Actually, for most mammals I'd have to say that the sense of smell trumps vision for at least identificational purposes, though vision may be able to tell you of immediate if relatively undifferentiated threats (shadows, increasing aspects, etc.) or opportunities (prey status) in time and space. Maybe the various senses divvy up the WH/TH- panoply in various ways. Some are more intimate than others, more reliable than others, or provide more information than others. 

Sonar developments from hearing (in bats, whales, even shrews) reflect increased informational analysis, picking up the slack from poor seeing, allowing the possessor to dynamically process shifting scenes, determine locations and trajectories, identify objects by size, density, surface sound reflectivity, etc. In other species smell, combined with lateral motion, lets creatures spatially zero in on odorant sources- bigger sensor palettes allow for more simultaneous analysis of combinations for source identification (including its hormonal or health status). And while primate-style stereo vision is a great adaptation (letting one calculate range), many side-eyed animals do an approximation of it by bobbing their heads this way or that to get effective parallax. While we're at it lets not forget pit-viper infrared/heat sensing.

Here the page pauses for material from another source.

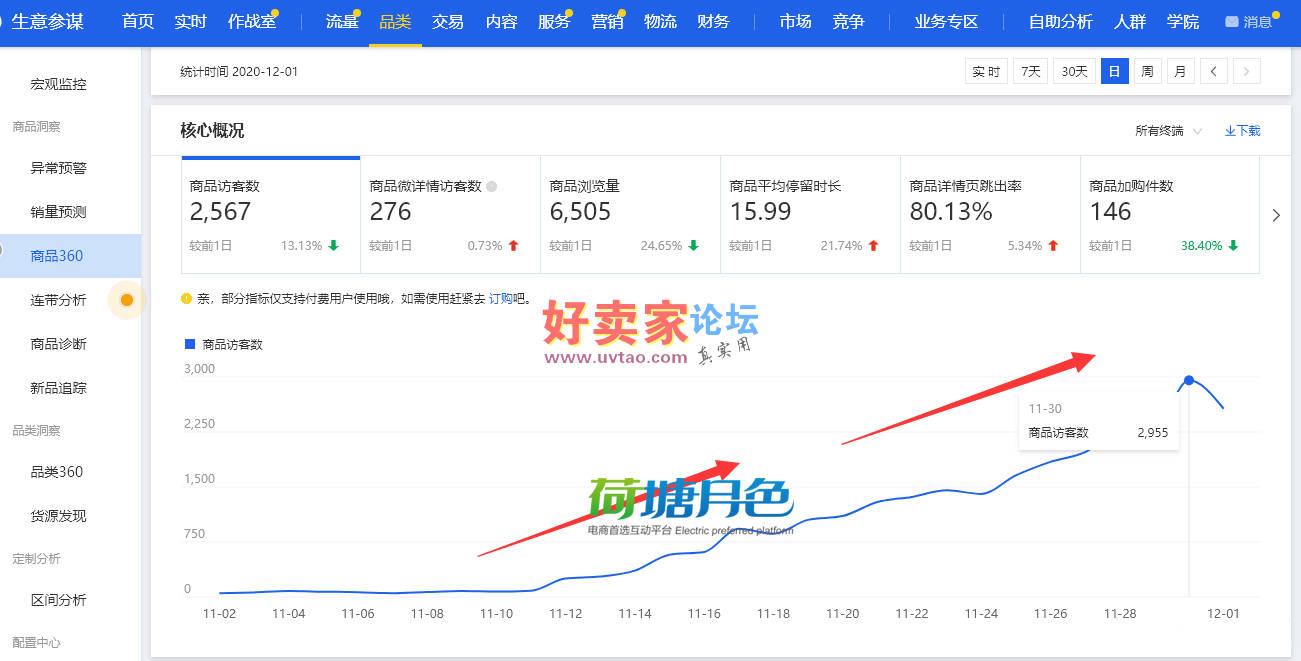1301x661 pixels.
Task: Open the 流量 top navigation tab
Action: point(341,22)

I'm not sure that in creatures with such elaborations of other basic sensoria one can say definitively that vision is the topmost sense- or are we creating perhaps the species-ist equivalent of 'standard-average-quadruped' or prototype 'animal'? Side note- for many years birds were considered to have reduced or vestigial senses of smell- a couple of researchers actually challenged dogma a couple of years ago and found out they have excellent senses of smell. Sometimes it pays to actually look.

So maybe its better to say that for primates vision is usually the primary sense, rather than for mammals generally. Birds too, generally (but vultures??).

But given differences in intimacy with various senses (far external, surface, and internal) shouldn't we expect that increasing intimacy should associate with evidentiality? To say one knows because one saw or heard, versus being involved in oneself? Perhaps this can be lined up alongside the posture verb> aspect grammaticalization pathway?

In Yahgan -mvni 'stand', -mu:tu: 'sit', -(w)i:a 'lie' involve increasing surface area contact and increasing temporal involvement in activity. Beyond -mvni is -a:gulu: 'jump, fly', with detachment from surface, discontinuation of referenced activity- and perhaps bird's eye view to survey all possibilities without actual commitment to any particular one? -mvni 'stand' gives a better visual vantage than either -mu:tu: 'sit' or -(w)i:a 'lie'.

As surface contact increases for the posturer, so does intimacy, so one would expect greater reliance on touch, taste, smell, etc.  One would hope for greater familiarity with the increased contact and intimacy- so perhaps what 'seeing' does for you isn't so much greater surety of information content absolutely, but more for new or unexpected information, matters arising?

And while I can't say that there is any real etymological evidence for the following, it is somewhat interesting from the above perspective: in Yahgan -mvni 'stand' is formally similar to -min-, the visual evidential, and -mu:tu: (reduced form -muhr) bears resemblance to -mush-, the hearsay evidential (reduced from mvra 'hear'). Less resemblant perhaps is the pair -(w)i:a 'lie' and i:lina 'touch, sense'- though the latter isn't used so far as I know as a tactile evidential, if such a thing exists.  Similarly -a:gulu: 'fly' and alagvn- 'wait and see/watch, but not interfere'? And hvshama 'smell something' versus hamasha 'not see clearly'? Pattern pressure?

It would be very interesting to know whether such pattern parallelisms, however murky themselves, exist in other languages.